Camajuaní es una pequeña localidad de la central provincia de Villa Clara que es conocida mundialmente por sus famosas parrandas, festejos típicos de larga data, consideradas una de las más importantes y de mayor esplendor en Cuba.
La villa de Camajuaní fue fundada en 1864 gracias a que los Ferrocarriles Unidos de Caibarién establecieron una estación en los terrenos de la hacienda que le brindó su nombre al nuevo asentamiento. Muchas personas se fueron a vivir a esa zona gracias al desarrollo de ese medio de transporte.
En la región de Villa Clara son comunes los festejos conocidos como Parrandas. En la villa, y siguiendo una tradición surgida en el poblado de Remedios, la familia La Torre y Carruana organizaron las primeras parrandas camajuanenses el 6 de enero de 1894, Día de los Reyes Magos.
Cuando se realizaron las primeras parrandas ya la localidad poseía calles trazadas con una moderna concepción arquitectónica y con barrios delimitados. La mayoría de los habitantes eran nacidos en el lugar, otros ex residentes de la cercana Remedios, que se mudaron de manera definitiva, y vecinos de otras poblaciones que vinieron detrás del silbato de las locomotoras en busca de mejor fortuna.
Las parrandas están indisolublemente vinculadas a las fiestas de Pascuas (24 y 25 de diciembre) en Cuba. Antes de que se decidiera el 8 de diciembre de 1893 por las autoridades locales celebrar tales jolgorios, la fiesta corría por cuenta de los residentes, que salían a las calles a bailar al compás de bandas musicales. Aquel año de 1893 quedaron oficialmente constituidas las parrandas en Camajuaní, la expresión más importante del patrimonio intangible de esa localidad.
El histórico acontecimiento cultural fue recogido por el primer diario de la prensa local, llamado El número 13, que refiere el acuerdo adoptado y calificando por primera vez la fiesta de Parranda.
La característica fundamental de la parranda es la división del territorio en dos bandos, que representan dos barrios.
En la villa villaclareña se formaron dos bandos que, por una única vez denominó al llamado barrio de Arriba como China, y al de Abajo, como Japón, en recuerdo de la guerra china-japonesa que tuvo lugar en el año de 1894. Pero esos nombres sólo tuvieron gloria en esa ocasión.
Al siguiente año, y hasta hoy, el grupo parrandero del barrio Santa Teresa se llamó Chivos y Sapos el de San José.

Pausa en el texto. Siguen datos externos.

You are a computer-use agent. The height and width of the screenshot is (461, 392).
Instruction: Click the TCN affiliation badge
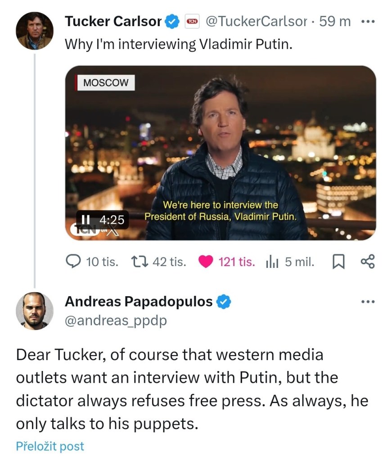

Cada bando sacaba sus carrozas, muy rudimentarias en aquella época primera, de gran lucimiento en estos días, para ver quien ganaba el concurso establecido cada 6 de enero en cuanto a belleza, originalidad, música y otros elementos exigidos por un jurado formado por los propios habitantes de la localidad, un hábito que rige hasta ahora.
Una de las características de las Parrandas es el secreto con que trabajan sus integrantes durante todo el año hasta el inicio de la fiesta. La rivalidad es sana, pero existe y cada bando quiere ganar. Desde historias bíblicas hasta los elementos de la modernidad han sido objeto de recreación en las carrozas de los parranderos, ahora prendadas por bellas muchachas de la localidad.

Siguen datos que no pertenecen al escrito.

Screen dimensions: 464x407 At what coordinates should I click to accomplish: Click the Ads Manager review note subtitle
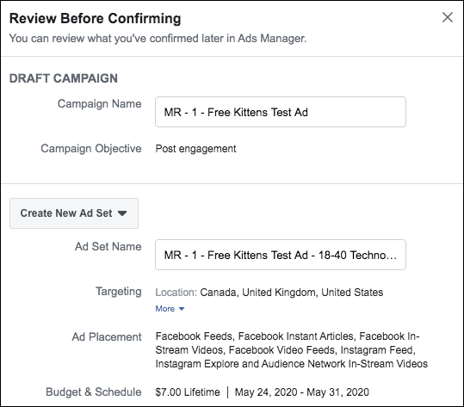click(x=158, y=39)
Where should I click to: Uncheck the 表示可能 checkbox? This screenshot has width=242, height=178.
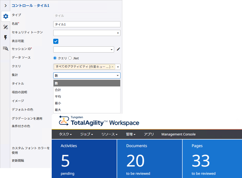pos(55,41)
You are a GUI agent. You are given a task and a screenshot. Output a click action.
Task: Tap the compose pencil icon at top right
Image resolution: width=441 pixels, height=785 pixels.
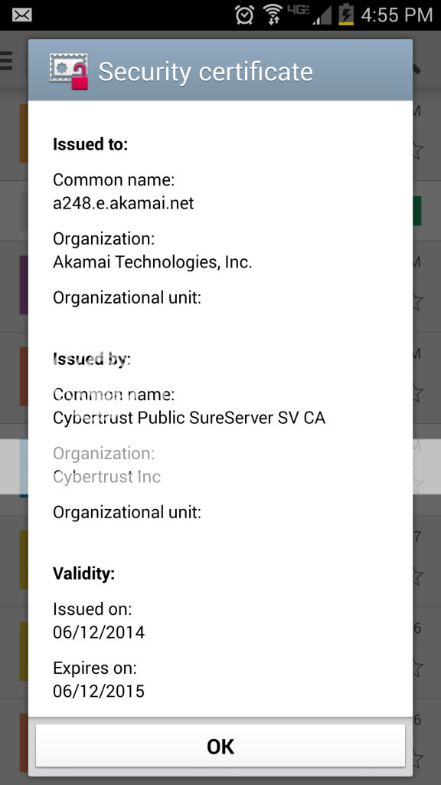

Las parrandas de Camajuaní se celebran desde hace algunos años en el tórrido mes de agosto, y si bien antes las carrozas permanecían estáticas unas frente a la otra separadas por una plaza, en estos años ya se pasean primero por la principal calles del pueblo para que sus habitantes las vean más de cerca y comparen los atributos de cada una.
Finalmente, como antaño, se miden frente a frente, en medio del bullicio de las congas, los fuegos artificiales y los llamados bulliciosos y temidos voladores, en un desafío a la mejor pirotecnia.
Las parrandas, que duran tres días, resultan un reto a la imaginación, al buen gusto y la pasión de diseñadores, carpinteros, artesanos, costureras, creadores de un mundo mágico que perdura en el recuerdo hasta el próximo año cuando quizás los creativos parranderos presenten efectos inimaginables por la mente humana.
Como en sus primeras épocas, las fiestas parranderas tienen un enorme poder de convocatoria popular y en cada ocasión hasta Camajuaní llegan visitantes de localidades y provincias cercanas y cientos de turistas foráneos que desean participar en una de las expresiones más genuinas y antiguas de la cultura cubana.